**Document extract:**
───
The new red scare stalking America
The conviction of a Harvard professor this week for ‘hiding’ ties to China is a chilling development, with clear parallels to the paranoia over alleged communist infiltration that gripped America in the 1950s.
Charles Lieber, formerly the head of Harvard’s chemistry department, was found guilty of hiding ties to a China-run recruitment programme, in a landmark case that has received a lot of attention. While the ties in themselves are not a crime, he was convicted of “making false statements to authorities, filing false tax returns and failing to report a Chinese bank account.”
His arrest in 2020 came amid a campaign initiated by the Trump administration known as the China Initiative, which weaponized the FBI to target scholars and scientists in the US who could pose potential espionage risks in the field of science and technology, but also to insinuate and persecute them over even small and legitimate links to China.
While Lieber is a white American, the scheme has been widely criticized for its aggressive racial profiling of Chinese American scholars, its McCarthyist character, and the damage it does to legitimate research and scholarly work in the US in wielding the sweeping brush of anti-communist paranoia.
The editor-in-chief of the Chinese edition of the Financial Times, Wang Feng, described the outcome as a “watershed moment,” stating: “Few Chinese American academics will feel safe again in America.”
───
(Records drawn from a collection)
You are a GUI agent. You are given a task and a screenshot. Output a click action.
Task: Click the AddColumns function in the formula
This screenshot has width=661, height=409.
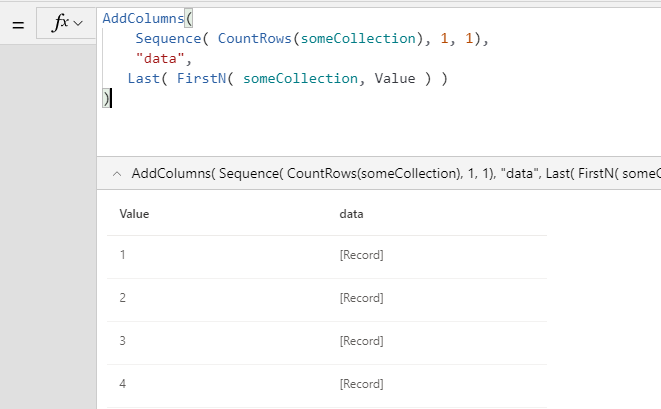click(141, 18)
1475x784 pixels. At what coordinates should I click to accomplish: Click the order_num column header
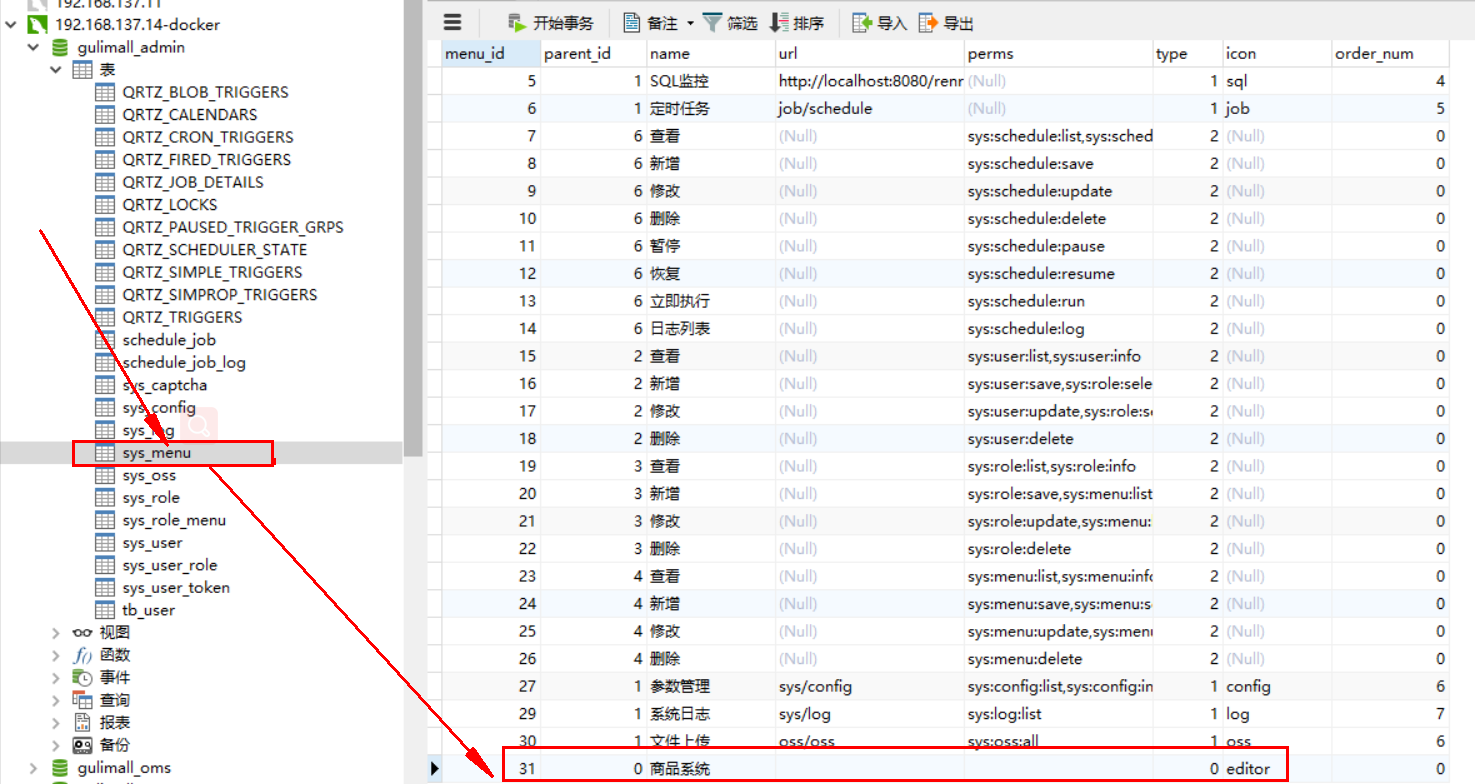point(1374,53)
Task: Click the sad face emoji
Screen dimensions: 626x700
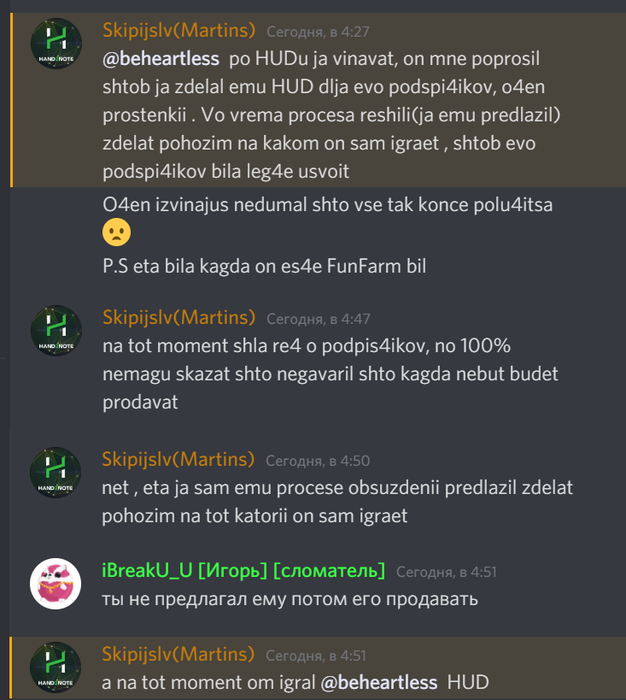Action: pos(117,232)
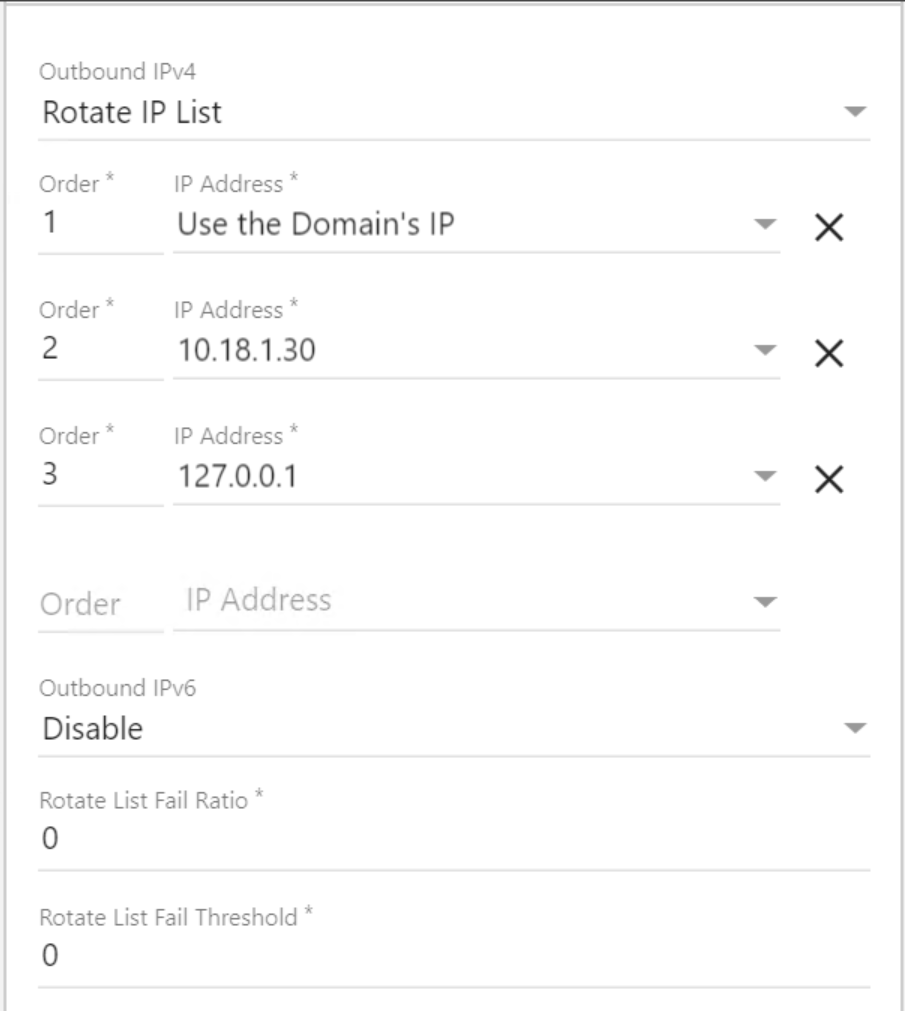Remove the Use the Domain's IP entry

pyautogui.click(x=829, y=228)
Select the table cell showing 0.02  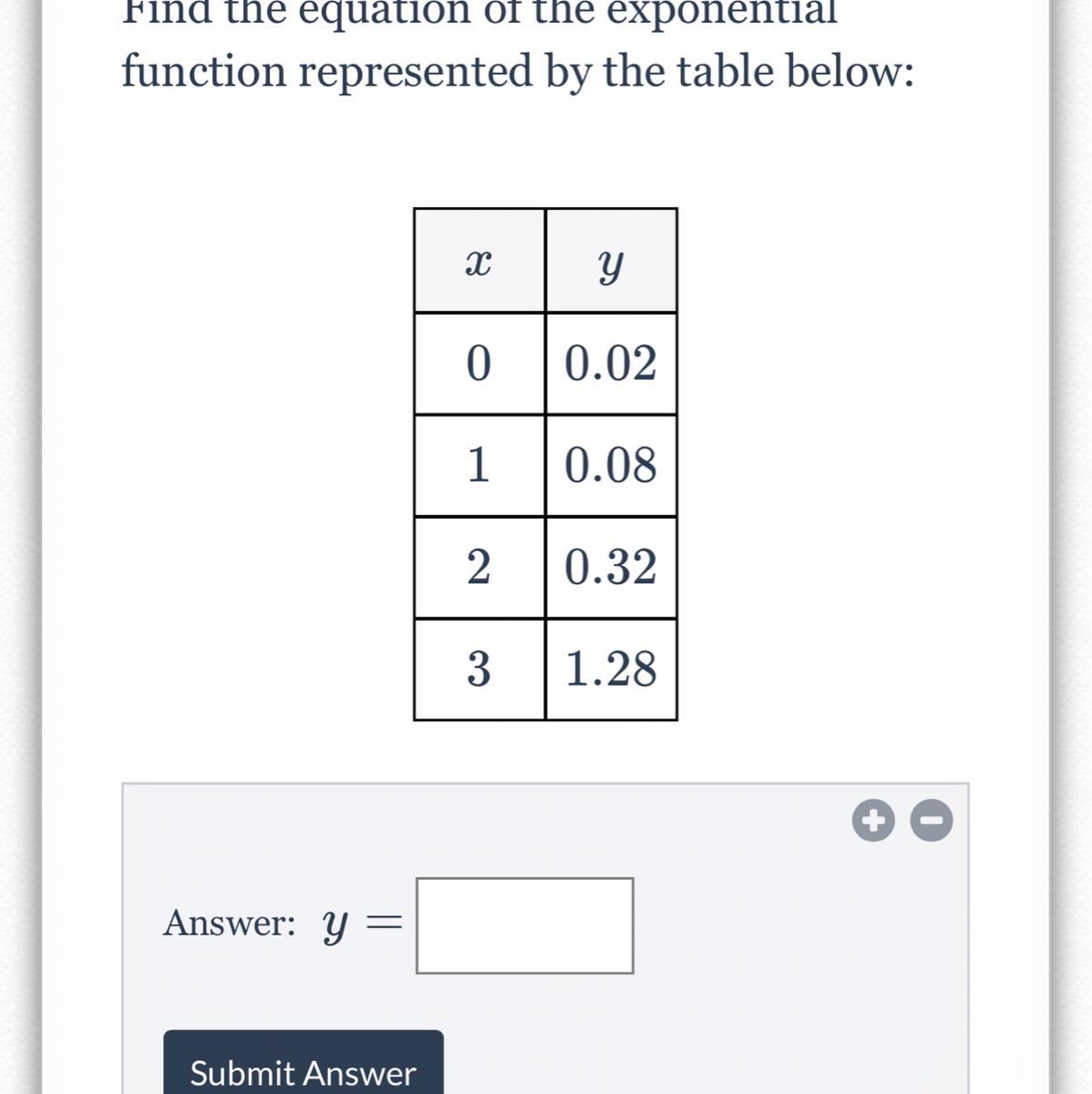coord(611,364)
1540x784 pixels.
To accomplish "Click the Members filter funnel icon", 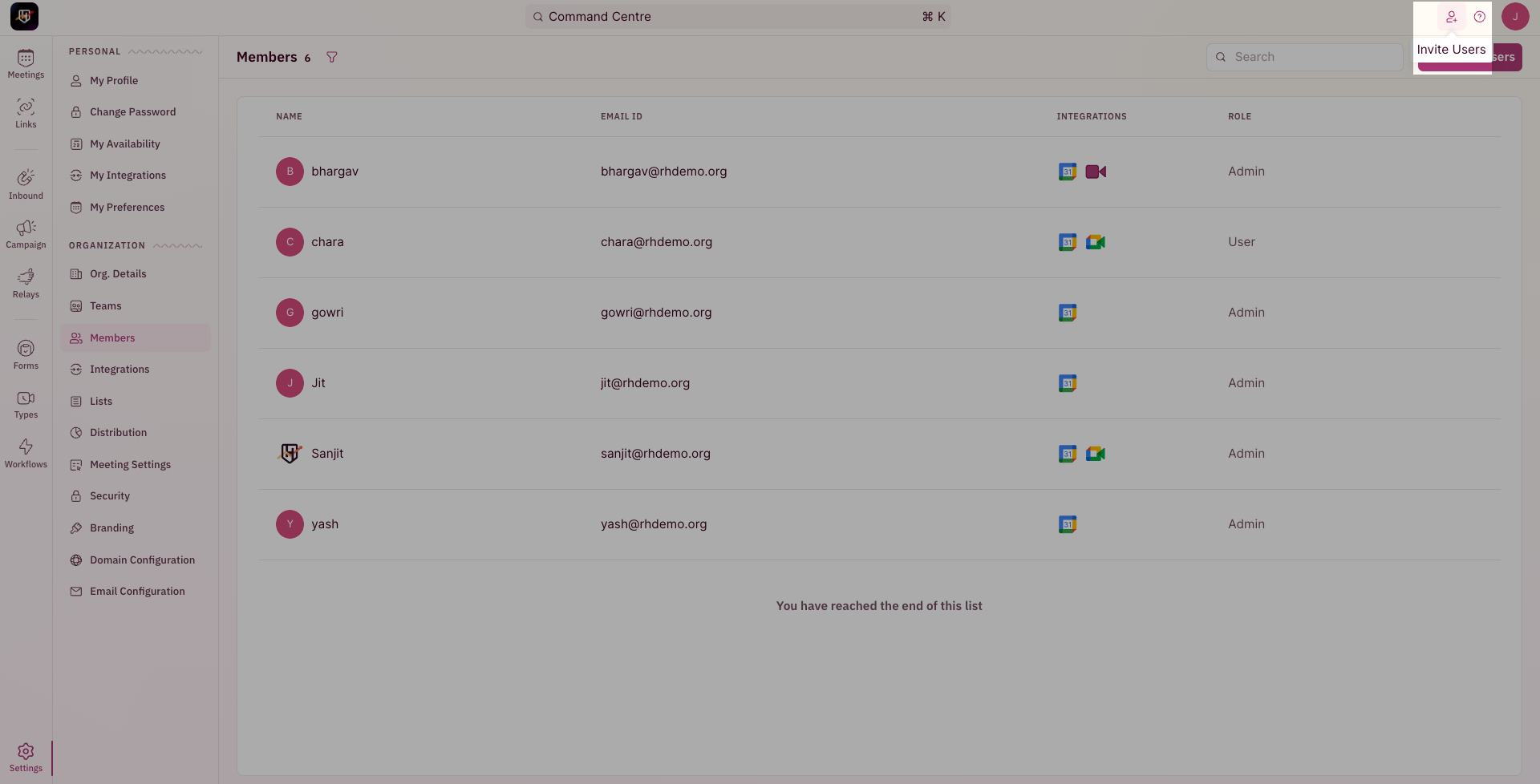I will [x=332, y=57].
───
**What you will do:**
1. Summarize the opinion piece on the Lieber conviction in two sentences.
2. Extend the opinion piece on the Lieber case, picking up right after its final sentence.
These records are independent of the text above and have no connection to it.

**Responses to the tasks:**
1. Charles Lieber, former head of Harvard's chemistry department, was convicted of making false statements to authorities, filing false tax returns, and failing to report a Chinese bank account after hiding ties to a China-run recruitment program, an outcome the piece calls a chilling development with parallels to the 1950s paranoia over communist infiltration. His 2020 arrest came amid the Trump administration's China Initiative, which has been widely criticized for racially profiling Chinese American scholars, for its McCarthyist character, and for damaging legitimate research in the US.

2.
As with all things China-related, the United States has descended into hysteria, paranoia and irrationality. It has been obsessed with branding all things from that country – be it people or technology products – as a potential espionage threat, in true Cold War fashion. At the root of it all lies the concern that China might overtake the United States in science and critical technologies, topped with the erroneous and racially insinuated assumption that its advances are little more than the product of so-called “technology theft,” which has served as a cliché with which to attack Beijing.
Everything and anything has been subject to this opportunistic and bad-faith suspicion. Mike Pompeo, Trump’s vice president, once said all Chinese students were sent to the country by the Communist Party to spy and steal. US senators accused Chinese-made subway cars sold to American cities of being ‘spy trains’. Likewise, every single Chinese tech company, such as TikTok, is accused of spying, whether or not there is evidence. Thus, the label of “national security threat,” when playing the “human-rights abuses” card doesn’t work, has been the go-to justification to impose sanctions on Chinese firms.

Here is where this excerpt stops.